Salute

Città della Salute di Torino, delicato intervento alla colonna vertebrale su donna incinta: salvi mamma e feto

Un caso unico, risolto grazie alla collaborazione delle équipes di Cto e Sant'Anna

Continua, nonostante l'emergenza covid, l'incessante attività negli ospedali della Città della Salute di Torino. Ed è dei giorni scorsi la notizia di un caso unico e molto delicato, risolto grazie alla collaborazione delle équipes di Cto e Sant'Anna. E' stato infatti effettuato, presso il Cto, un intervento provvidenziale alla colonna vertebrale su una donna di 35 anni alla 21^ settimana di gravidanza, affetta da una grave lombosciatalgia, che non le permetteva ormai di rimanere né in piedi né seduta, ma solo coricata in un letto su un fianco e con le gambe piegate sul petto. L'intervento è stato molto particolare e delicato, effettuato con la donna in posizione prona e con il costante monitoraggio di un ginecologo e di un anestesista che tenevano sotto controllo mamma e feto. 

Uno sforzo fatale

La donna era stata visitata presso il pronto soccorso del Cto, qui inviata dall'ospedale di Rivoli dove era seguita dal servizio "gravidanze a rischio", perché affetta da una grave lombosciatalgia destra con formicolio e insensibilità al piede destro. La paziente non manteneva la posizione eretta e riusciva con difficoltà a rimanere seduta sulla sedia a rotelle: stava ritorta su se stessa e sbilanciata verso sinistra. La signora riferiva che la sintomatologia era insorta da circa 15 giorni a seguito di uno sforzo e che, nonostante il riposo e la terapia medica, era peggiorata progressivamente impedendole di mantenere la posizione eretta e di camminare. Da giorni quindi era costretta a rimanere a letto su di un fianco con le gambe piegate sul petto. La paziente era stata già in precedenza operata di ernia del disco lombare con ottimo risultato clinico fino all’esordio della nuova sintomatologia.

Gli esami hanno confermato la nuova voluminosa ernia che non dava scampo al nervo compresso, da qui la necessità per la donna di un urgente intervento chirurgico. Non averlo eseguito l'avrebbe costretta a un lungo calvario a letto, con la necessità di assumere analgesici importanti. Tra questi anche la morfina che avrebbe potuto avere ripercussioni sul feto, esponendola a possibili complicazioni per il prosieguo della gravidanza, già a rischio.

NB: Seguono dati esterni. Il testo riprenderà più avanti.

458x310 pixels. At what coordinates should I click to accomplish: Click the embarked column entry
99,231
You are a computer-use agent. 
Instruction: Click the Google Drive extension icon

La collaborazione preziosa del Sant'Anna

Per le condizioni generali delicate legate alla gravidanza a rischio, la paziente è stata così anche controllata presso la Ginecologia e Ostetricia 2 universitaria dell'ospedale Sant'Anna (diretta dal professor Guido Menato), dove le condizioni  cliniche materne ed i parametri vitali fetali sono stati monitorati costantemente per alcuni giorni. E'stato anche possibile eseguire l’ecografia “morfologica” precedentemente non effettuata per la presenza di intensa rachialgia.

Successivamente la paziente è stata ricoverata presso la Divisione di Chirurgia Vertebrale del CTO (diretta dalla dottoressa Angela Coniglio) e operata con successo dal
dottor Giosuè Gargiulo e dalla dottoressa Laura Bruno, grazie anche all’uso di un particolare letto per la chirurgia vertebrale di cui è dotato il servizio, che ha permesso di mantenere una posizione prona alla paziente, necessaria per questo tipo di intervento sulla colonna vertebrale, e al tempo stesso di evitare qualsiasi compressione sull’addome della paziente e quindi, nel caso specifico, sul feto.

Intervento riuscito

L’intervento inoltre ha richiesto di eseguire una particolare anestesia da parte della dottoressa Ida Vincenzo (Anestesia e Rianimazione Cto, diretta dal dottor Maurizio Berardino) per mantenere una adeguata ossigenazione del feto, sotto attenta sorveglianza clinica ed ecografica del feto stesso e della madre, esercitata continuamente dal ginecologo dottor Antonio Camarda, presente in sala operatoria. Il decorso postoperatorio è stato regolare e favorevole in quanto, regredendo il dolore, la paziente non ha avuto più bisogno di assumere farmaci, riducendo quindi anche il carico farmacologico sul feto.

La paziente ed il feto sono stati monitorati costantemente nel decorso postoperatorio e dopo 24 ore la signora è stata trasferita nel reparto di Ostetricia, dove è
stata monitorata ulteriormente per 48 ore e quindi dimessa. Attualmente la paziente ha potuto riprendere la sua vita normale e continuare la propria gravidanza, effettuando la prevenzione per il parto pretermine e monitorando il decorso del diabete gestazionale, su cui però l’ernia del disco iperalgica, cui era andata incontro, non può più influire negativamente con le problematiche che avrebbe potuto comportare.